In retrospect, it is easy to see why Oregonians were peeved. It was a devastating time for thousands of laid-off workers. Just in 1990 alone, more than 50 mills closed in the Pacific Northwest. Oregon was not up for owl jokes.
Never resisting the temptation to peck away at an open wound, the LSJUMB went for the jugular. The simmering aftermath of the band's outrageous expression of opinion would result in the redcoats being kept away from the season's final home game against Washington State on November 3, 1990, which by the way Stanford won to spark a three-game winning streak to finish the 1990 season on an up-note and set the stage for the Aloha Bowl season to follow.
Depending on a person's personal views, the controversy either was appalling or overblown. The actual show in question likened green activists to pot-growers high on using owl habitats as convenient hiding spots for their contraband crops. The Band's formation became an owl's head, and then a chainsaw. The song catalog that day featured Boz Scagg's "It's Over," in addition to "I'm a Lumberjack" of Monty Python fame. Then came The Tubes' classic, chant-able rock-anthem "White Punks on Dope."
When it was over, the sold-out and semi-stunned Autzen Stadium crowd let loose with some very passionate boos – the kind that follow self-impressed Californians who dare to push their political satire on proud Northwesterners. Had the Ducks not been leading 21-0 at the half, there could have been some literal band-bashing.
''It was an embarrassment to the athletic department," Jim Brungard, Stanford 's assistant athletic director (and former ticket director for the USFL's Denver Gold) told the San Jose Mercury News. "Their total insensitivity and disrespect to the Oregon community - they didn't use good judgment in their show."

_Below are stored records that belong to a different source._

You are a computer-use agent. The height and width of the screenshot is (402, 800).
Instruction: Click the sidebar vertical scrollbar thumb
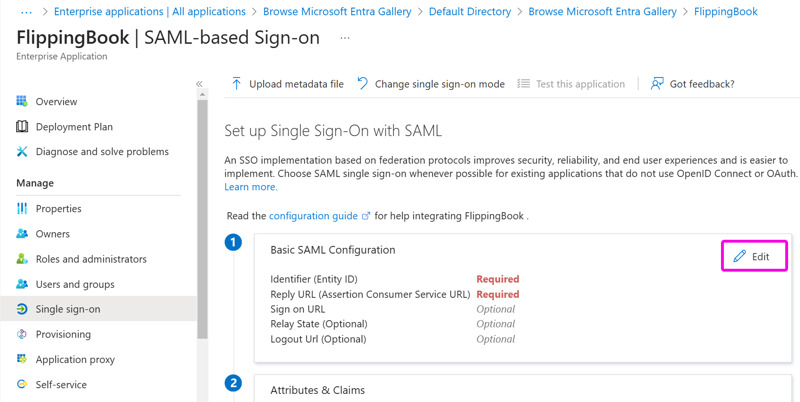[x=202, y=219]
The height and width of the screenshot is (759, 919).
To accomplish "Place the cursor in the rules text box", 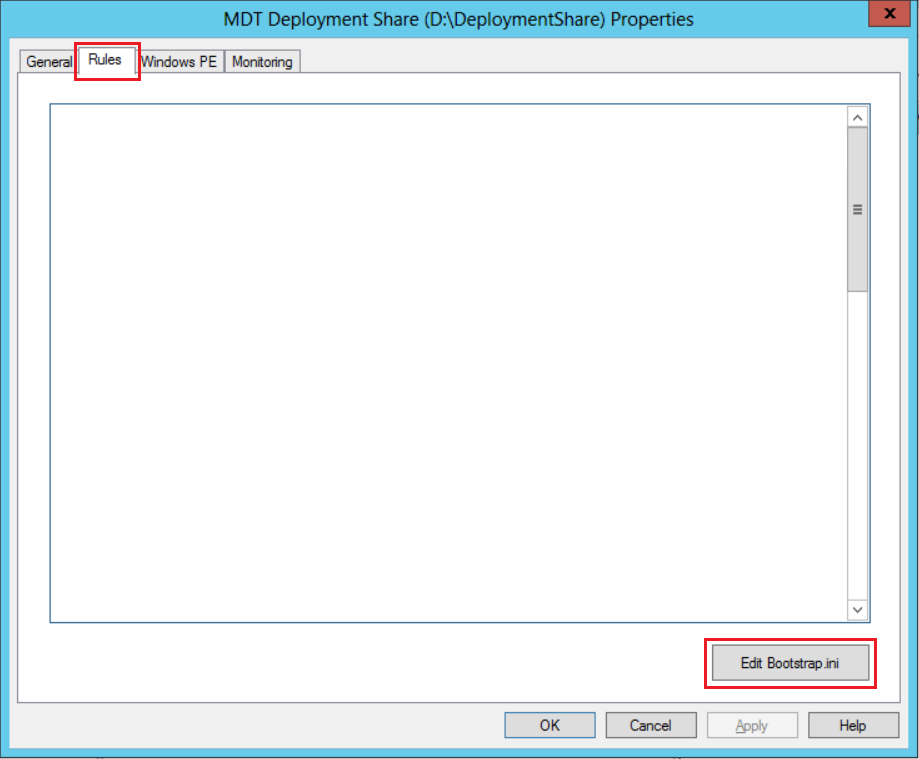I will coord(440,360).
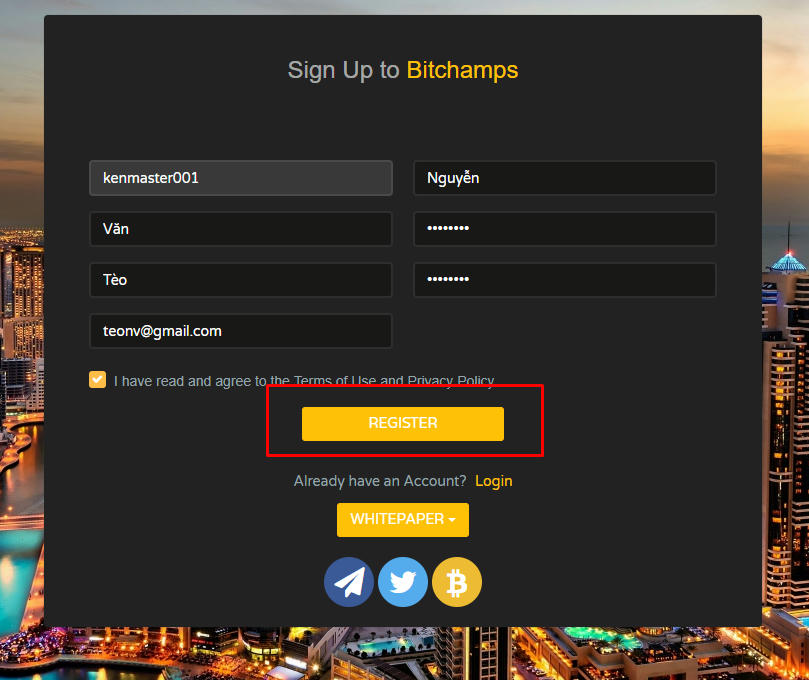Expand the WHITEPAPER dropdown button
The width and height of the screenshot is (809, 680).
point(403,520)
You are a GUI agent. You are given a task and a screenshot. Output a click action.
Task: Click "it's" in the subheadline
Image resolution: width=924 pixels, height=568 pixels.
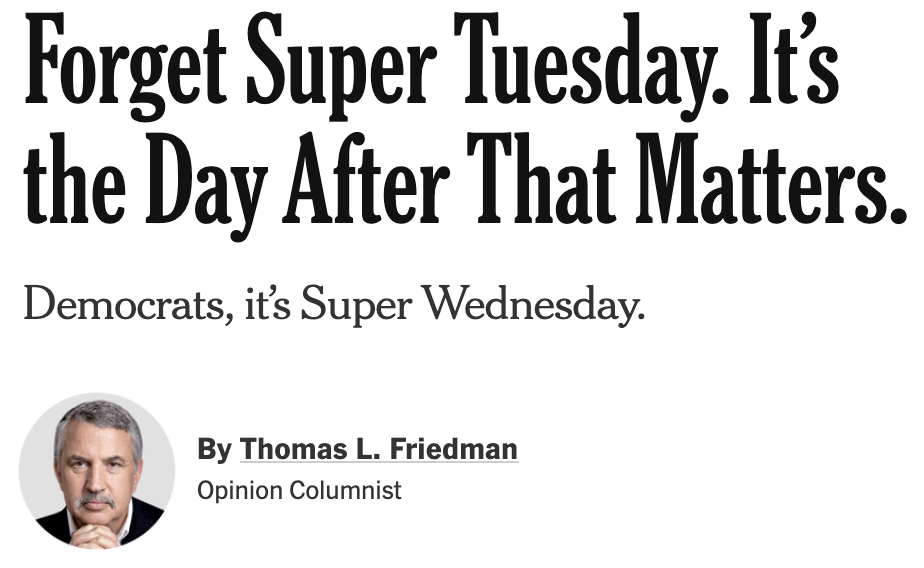click(267, 305)
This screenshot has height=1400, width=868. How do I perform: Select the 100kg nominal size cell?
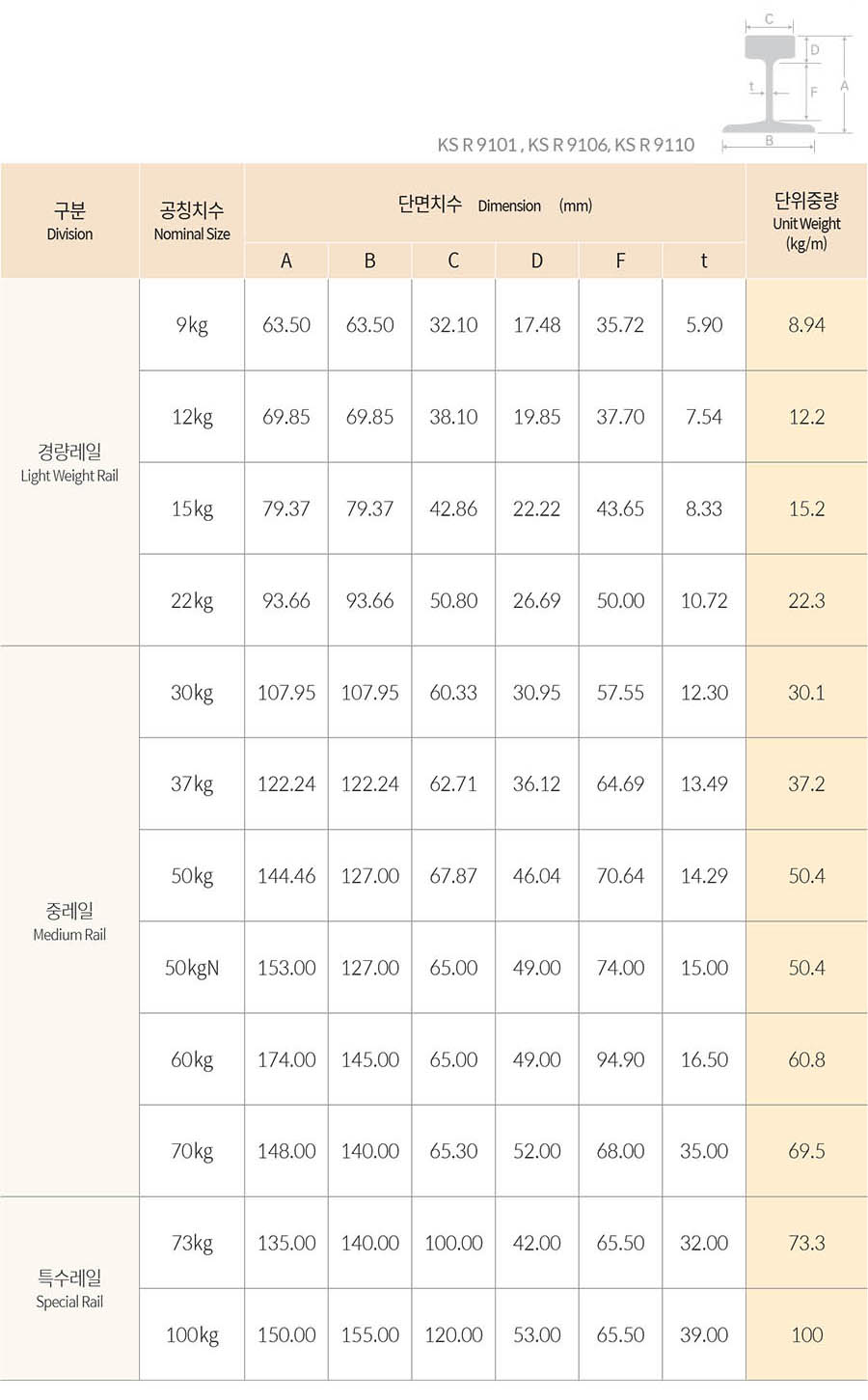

A long history of irreverent gameday stunts by the Leland Stanford University Marching Band [LSJUMB] includes everything from the band paying tribute to the death of Mao to the parent-pleasing time in 1986 when band members urinated on the Stanford Stadium field at halftime. (Note: The incident didn't actually take place on the field - or at halftime. It was two guys, on a patch of grass across the track from the field, in a mostly-empty stadium after the game, but why ruin a great legend?) By 1990, it was already the Stanford athletic department's set policy to "pre-approve" all home game routines and themes. Road trips remained laissez-faire.
"Halftime shows at away games had never presented any problems before," said Athletic Department official Cheryl Levick (now the Athletic Director at Georgia State) at the time.
Opinions of spotted owls were strong in Oregon, where 25,000 logging jobs disappeared between 1979 and 1982, causing considerable hardship to Oregonians. Hard to believe now, but there was a time when some considered the state too economically depressed to sustain a major college football power.
The Ducks emerged from their long-dormant spell with back-to-back bowl berths starting in 1989. Standout efforts by Tommy Vardell and Ed McCaffrey for Stanford in 1990 had come against a brutal schedule. The tilt at Oregon was one of eight meetings against bowl-bound teams that season. The "Stun-ford" upset at No. 1 Notre Dame, the Cardinal's first road win in three years, was a huge shocker.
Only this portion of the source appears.